Nammo funkgesteuerter 40-mm-Airburst enthüllt

Nammo funkgesteuerter 40-mm-Airburst enthüllt

Im vergangenen Monat stellte eine Zusammenarbeit zwischen dem norwegischen Verteidigungsforschungsinstitut (Forsvarets forskningsinstitutt oder FFI) und Kongsberg Protection & Aerospace (KDA) ihr Counter Unmanned Aerial System (C-UAS) vor, das auf der bewährten Kongsberg Protector Distant Weapon Station (RWS) basiert. . FFI hat ein Video von Schießversuchen auf ihrer Web site veröffentlicht.

Deutschland hat nach einer Ausschreibung bereits einen Auftrag für das C-UAS (wie hier bei Overt Protection gemeldet) im Wert von 27,21 Millionen US-Greenback aufgegeben. Kongsberg kommentierte; „Kongsberg ist sehr stolz darauf, diesen ersten C-UAS-Wettbewerb gewonnen zu haben, und wir freuen uns auf eine langfristige enge Zusammenarbeit mit der Bundeswehr. Mit diesem Vertrag kombiniert Kongsberg bestehende und neue Technologien und betritt eine neue wachsende Marktnische.“ Die Schweizer folgten bald.
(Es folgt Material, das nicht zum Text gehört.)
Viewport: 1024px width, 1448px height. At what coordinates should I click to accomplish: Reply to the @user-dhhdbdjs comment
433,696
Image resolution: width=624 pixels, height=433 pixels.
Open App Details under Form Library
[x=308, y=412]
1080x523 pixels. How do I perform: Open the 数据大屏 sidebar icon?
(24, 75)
Die C-UAS-Plattform arbeitet mit drei integrierten Sensorpaketen – den Kameras für das sichtbare und das Infrarotspektrum, die bereits beim standardmäßigen Protector RWS verwendet werden, und einem neuen zusätzlichen Radar. Das C-UAS fügt das Radarsystem Hensoldt Spexer der 3. Technology hinzu. Das Radar dient als Fernwarnung vor der Annäherung eines UAS und liefert Daten für die Kameras, um das Ziel zu erfassen. Forscher arbeiten auch an einem Audiosensor, der feindliche UAS ohne Radaremission erkennen könnte.

Die Plattform kann halbautonom arbeiten und Ziele für den menschlichen Bediener erkennen, verfolgen und priorisieren. Das Töten der Drohne selbst wird durch die Verwendung des kürzlich vorgestellten Nammo NM264 HEDP-RF (Excessive Explosive Twin Function-Radio Frequency) erreicht, das von einem 40 mm Heckler and Koch GMG (Grenade Machine Gun) abgefeuert wird, und der Nammo Programming Unit, die den Airburst HEDP zeitlich steuert rund, um in unmittelbarer Nähe des feindlichen UAS über funkgesteuerte Zünder zu detonieren.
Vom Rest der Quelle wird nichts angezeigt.